GIVEN TASK 1: In the records, rewrite the lines from the one with "Task: Expand the Year dropdown showing 2023" up to and including the one with "(x=146, y=265)", replacing "dropdown" with "drop-down" and leaving everything else the same.

EXTRACT:
#####
Rachel Homan at the Elite 10 …

So, as I talked about a few weeks ago, Rachel Homan played in the Elite 10 curling tournament, playing against men’s teams and … she didn’t get destroyed. Except for the first game. She did manage to win one game to go 1 – 3 in the round robin — which left her short of the playoffs — but the team she beat was … the team that everyone beat in her … division? … and she only beat that team by 1. She managed to keep the other two games kinda close, and because of that and her one win it’s being portrayed as a great success and an indication that she really can play with the men and deserves to be on the same ice as them. Which, to me, is an odd statement, as it says that what may be the best women’s team in the world — who isn’t going to the worlds this year — can play at the level of, at best, an average men’s team.

The Elite 10 is also odd because of its format — it’s match play — and thus, as I watched it, ended up looking a lot like the women’s game and so less like the men’s game (and I caught parts of the Briar so I do remember what that game is like [grin]). Because blank ends or taking one didn’t give you the end and so only caused you to lose the hammer, the typical heavy-weight style of men’s curling — which is to “blast” everything if you’re getting in trouble — didn’t happen as often, so the men’s teams let rocks stick around more in the hopes of either stealing or getting two. Even forcing an opponent to one point wasn’t all that great, as holding hammer meant that you had to score two and so that you had to play with more rocks in play. Add to that all of the extra — and in my opinion, stupid — rules that the Elite 10 added, and this was, to my mind, the ideal game for a women’s rink to compete in, as the rules led to there being more come-arounds, raises, and taps instead of doubles and triples (although Homan pulled off a quadruple in the game she won). And the best Homan could do is not get slaughtered — except for the first game — and get one win against the team that wasn’t beating anyone in the round robin. That’s … not that great.
#####
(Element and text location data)

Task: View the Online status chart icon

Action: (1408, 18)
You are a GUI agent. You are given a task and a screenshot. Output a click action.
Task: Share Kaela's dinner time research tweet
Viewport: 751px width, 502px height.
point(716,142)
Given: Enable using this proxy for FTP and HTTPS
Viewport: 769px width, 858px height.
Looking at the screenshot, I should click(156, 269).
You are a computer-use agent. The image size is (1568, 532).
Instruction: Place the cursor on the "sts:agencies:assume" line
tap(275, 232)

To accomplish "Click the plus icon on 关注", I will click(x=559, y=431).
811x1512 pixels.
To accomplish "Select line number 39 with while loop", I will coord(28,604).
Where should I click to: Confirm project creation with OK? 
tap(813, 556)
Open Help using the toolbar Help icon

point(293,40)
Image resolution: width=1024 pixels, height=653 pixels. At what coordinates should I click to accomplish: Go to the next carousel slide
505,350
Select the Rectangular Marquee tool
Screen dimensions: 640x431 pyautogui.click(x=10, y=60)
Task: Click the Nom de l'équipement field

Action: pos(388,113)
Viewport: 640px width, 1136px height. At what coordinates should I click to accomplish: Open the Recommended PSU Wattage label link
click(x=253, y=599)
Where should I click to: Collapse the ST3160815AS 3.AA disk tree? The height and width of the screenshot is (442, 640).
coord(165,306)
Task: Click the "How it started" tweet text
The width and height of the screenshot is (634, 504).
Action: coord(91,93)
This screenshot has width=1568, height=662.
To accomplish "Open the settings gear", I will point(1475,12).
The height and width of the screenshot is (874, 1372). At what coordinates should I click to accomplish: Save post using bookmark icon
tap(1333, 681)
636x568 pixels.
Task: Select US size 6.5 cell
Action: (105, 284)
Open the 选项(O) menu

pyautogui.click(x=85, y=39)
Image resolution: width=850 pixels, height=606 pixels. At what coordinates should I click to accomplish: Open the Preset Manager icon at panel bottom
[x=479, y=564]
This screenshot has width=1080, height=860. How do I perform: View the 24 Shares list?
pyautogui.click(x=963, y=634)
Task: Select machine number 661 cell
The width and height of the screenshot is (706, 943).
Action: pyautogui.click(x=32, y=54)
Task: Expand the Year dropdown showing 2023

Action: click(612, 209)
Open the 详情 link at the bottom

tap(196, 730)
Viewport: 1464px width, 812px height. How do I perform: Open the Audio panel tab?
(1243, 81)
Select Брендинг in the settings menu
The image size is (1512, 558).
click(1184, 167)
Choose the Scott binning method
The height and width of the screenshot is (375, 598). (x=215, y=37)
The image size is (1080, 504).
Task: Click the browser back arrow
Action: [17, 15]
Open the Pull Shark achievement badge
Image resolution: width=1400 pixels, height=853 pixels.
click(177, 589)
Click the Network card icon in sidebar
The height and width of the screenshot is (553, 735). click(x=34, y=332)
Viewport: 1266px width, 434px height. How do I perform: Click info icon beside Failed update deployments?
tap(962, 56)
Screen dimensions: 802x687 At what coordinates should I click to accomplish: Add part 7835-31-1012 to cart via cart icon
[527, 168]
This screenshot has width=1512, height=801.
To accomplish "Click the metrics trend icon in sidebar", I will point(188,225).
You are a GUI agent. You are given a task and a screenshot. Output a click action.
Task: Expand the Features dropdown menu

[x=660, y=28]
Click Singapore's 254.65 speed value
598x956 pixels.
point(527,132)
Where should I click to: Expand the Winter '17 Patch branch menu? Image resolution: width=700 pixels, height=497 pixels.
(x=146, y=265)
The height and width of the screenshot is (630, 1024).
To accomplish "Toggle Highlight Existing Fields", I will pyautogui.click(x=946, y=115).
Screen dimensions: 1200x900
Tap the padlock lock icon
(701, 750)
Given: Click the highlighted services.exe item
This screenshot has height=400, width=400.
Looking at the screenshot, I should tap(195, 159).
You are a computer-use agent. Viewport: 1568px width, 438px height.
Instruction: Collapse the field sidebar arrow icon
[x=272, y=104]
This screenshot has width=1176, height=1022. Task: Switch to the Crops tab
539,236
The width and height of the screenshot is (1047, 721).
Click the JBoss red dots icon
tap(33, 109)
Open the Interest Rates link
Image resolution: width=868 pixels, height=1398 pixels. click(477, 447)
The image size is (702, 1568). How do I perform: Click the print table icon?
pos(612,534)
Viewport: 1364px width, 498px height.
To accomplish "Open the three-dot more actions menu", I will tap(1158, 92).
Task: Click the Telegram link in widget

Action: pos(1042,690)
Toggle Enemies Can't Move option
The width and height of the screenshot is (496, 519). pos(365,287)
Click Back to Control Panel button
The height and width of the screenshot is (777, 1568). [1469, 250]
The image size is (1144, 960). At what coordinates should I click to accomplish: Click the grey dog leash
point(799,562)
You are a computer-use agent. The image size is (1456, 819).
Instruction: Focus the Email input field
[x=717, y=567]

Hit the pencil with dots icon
#####
GIVEN TASK 2: Extend the piece on Rachel Homan at the Elite 10 from the point where it ends.

TASK OUTPUT 1:
Task: Expand the Year drop-down showing 2023

Action: click(612, 209)
Open the 详情 link at the bottom

tap(196, 730)
Viewport: 1464px width, 812px height. How do I perform: Open the Audio panel tab?
(1243, 81)
Select Брендинг in the settings menu
The image size is (1512, 558).
click(1184, 167)
Choose the Scott binning method
The height and width of the screenshot is (375, 598). (x=215, y=37)
The image size is (1080, 504).
Task: Click the browser back arrow
Action: [17, 15]
Open the Pull Shark achievement badge
Image resolution: width=1400 pixels, height=853 pixels.
click(177, 589)
Click the Network card icon in sidebar
The height and width of the screenshot is (553, 735). click(x=34, y=332)
Viewport: 1266px width, 434px height. How do I perform: Click info icon beside Failed update deployments?
tap(962, 56)
Screen dimensions: 802x687 At what coordinates should I click to accomplish: Add part 7835-31-1012 to cart via cart icon
[527, 168]
This screenshot has width=1512, height=801.
To accomplish "Click the metrics trend icon in sidebar", I will point(188,225).
You are a GUI agent. You are given a task and a screenshot. Output a click action.
Task: Expand the Features drop-down menu

[x=660, y=28]
Click Singapore's 254.65 speed value
598x956 pixels.
point(527,132)
Where should I click to: Expand the Winter '17 Patch branch menu? Image resolution: width=700 pixels, height=497 pixels.
(x=146, y=265)

TASK OUTPUT 2:
And. given that, it’s fairly clear that if she played in a regular tournament against the men, she probably wouldn’t fare as well. At the end, when Brad Gushue merely needed to force a push to win the game outright, his up-weight allowed him to leave her absolutely nothing, even with the rule that you can’t move rocks off the centre line until after 5 rocks had been played. As soon as they were able to run the guards, they ran absolutely everything leaving Homan no place to hide and so no chance at stealing. I didn’t see her game against Thomas, but it’s quite likely that in a more normal curling game he would have at least beaten her.

Some thoughts on some things said while I was watching (from memory):

Kaitlyn Lawes — the third on Jennifer Jones’ team — was commenting for a while, and she commented that this format worked in Homan’s favour, because you only needed to get the requisite points — a steal or two points if you had the hammer — and so if you stole more or scored more that wasn’t counted. Yeah, and if Homan would have given up big ends but still managed to squeak out a win, that would be bad, because it would indicate that she really couldn’t compete at all with the men but that the format is keeping it artificially close. You would think that Lawes wouldn’t want to draw attention to that.

Rob Faulds commented on people saying that this was a gimmick that it wasn’t a gimmick because Homan can curl. Yeah, the two aren’t mutually exclusive.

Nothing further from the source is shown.